** Exercise requirements **
The lines you should transcribe are those from the one containing "This screenshot has" to the end of the listing below, exactly, with pictures left out.

** Material for this task **
"""

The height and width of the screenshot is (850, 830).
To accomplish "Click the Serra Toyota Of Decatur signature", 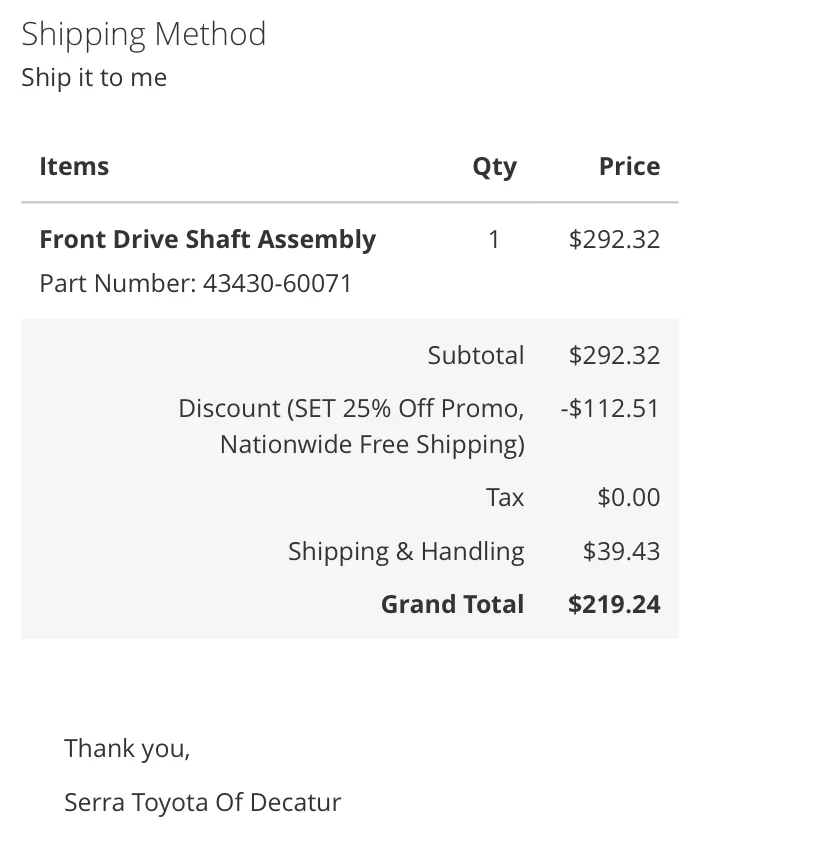I will 203,802.
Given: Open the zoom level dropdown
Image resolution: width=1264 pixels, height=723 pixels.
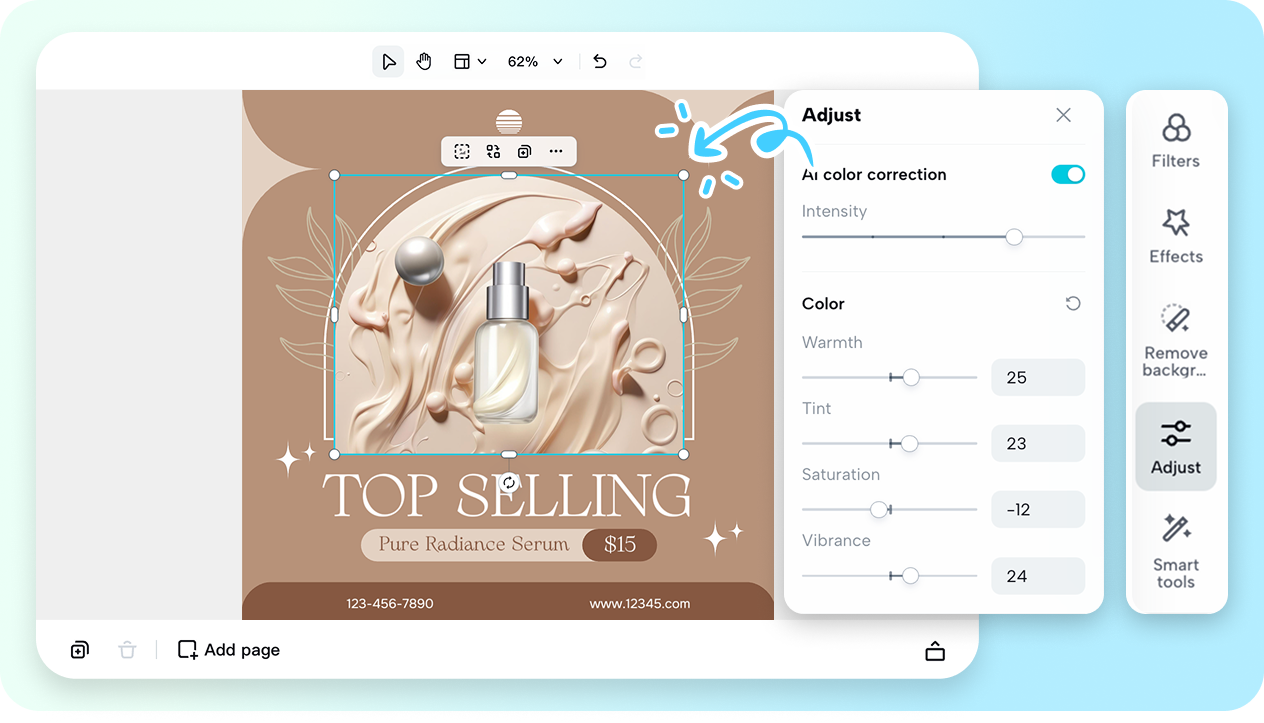Looking at the screenshot, I should (536, 61).
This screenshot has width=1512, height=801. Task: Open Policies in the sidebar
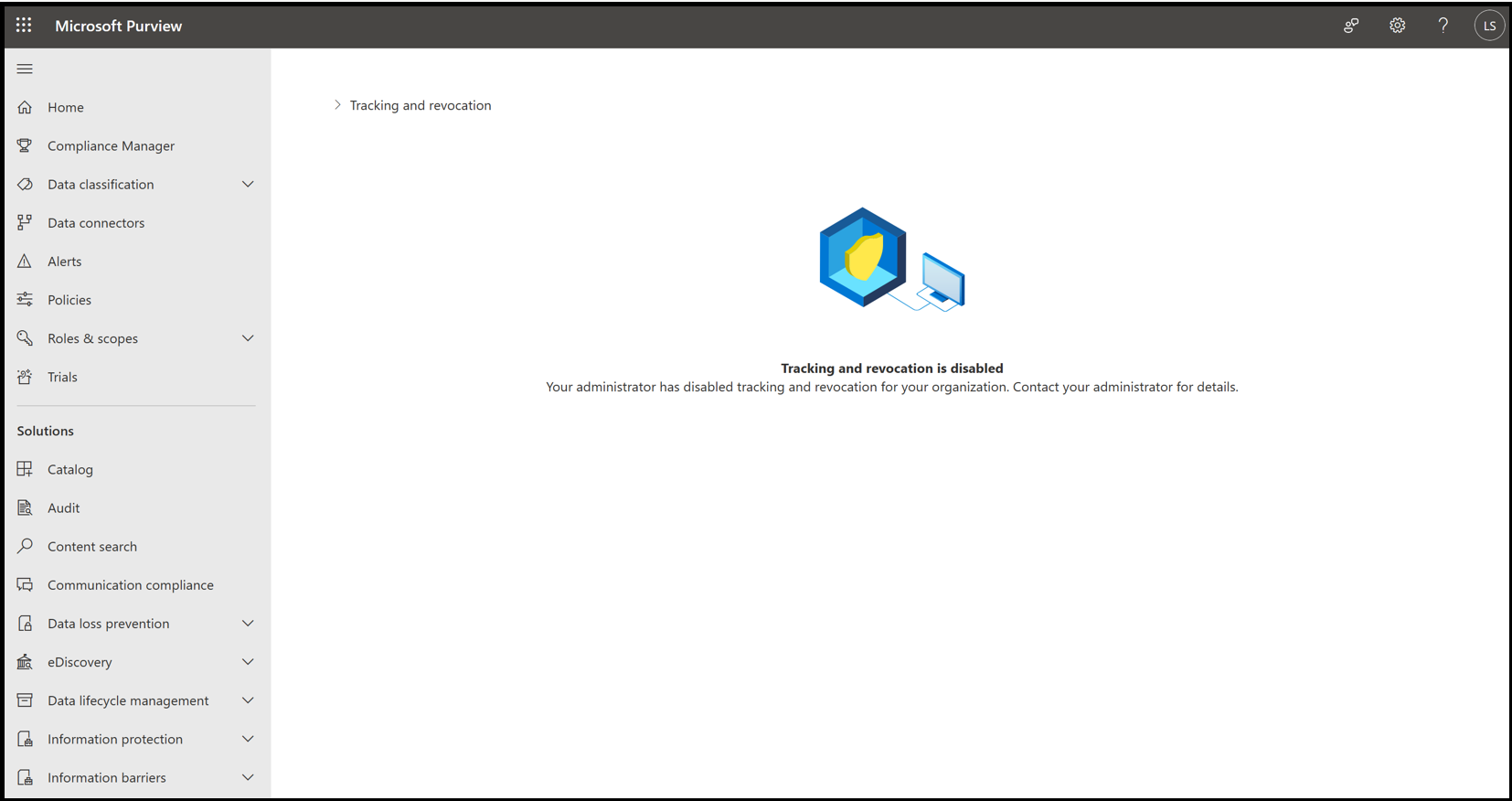pyautogui.click(x=69, y=300)
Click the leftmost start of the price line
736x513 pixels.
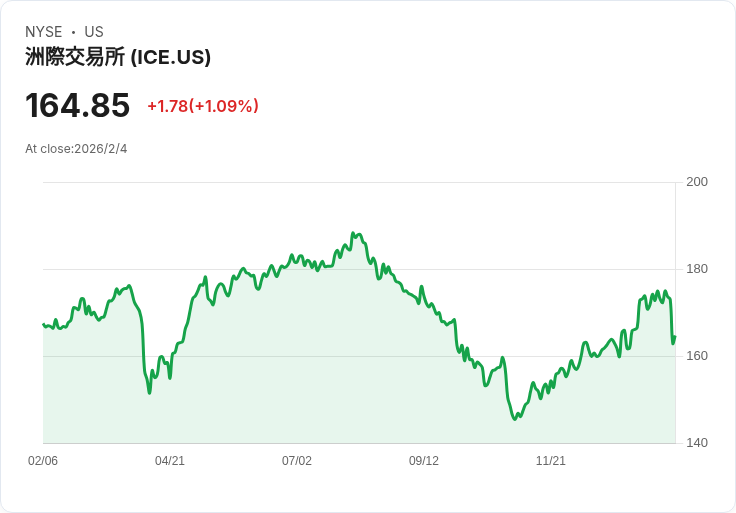pyautogui.click(x=43, y=324)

"""

** Exercise solution **
This screenshot has width=1512, height=801. Task: Open Policies in the sidebar
pyautogui.click(x=69, y=300)
Click the leftmost start of the price line
736x513 pixels.
pyautogui.click(x=43, y=324)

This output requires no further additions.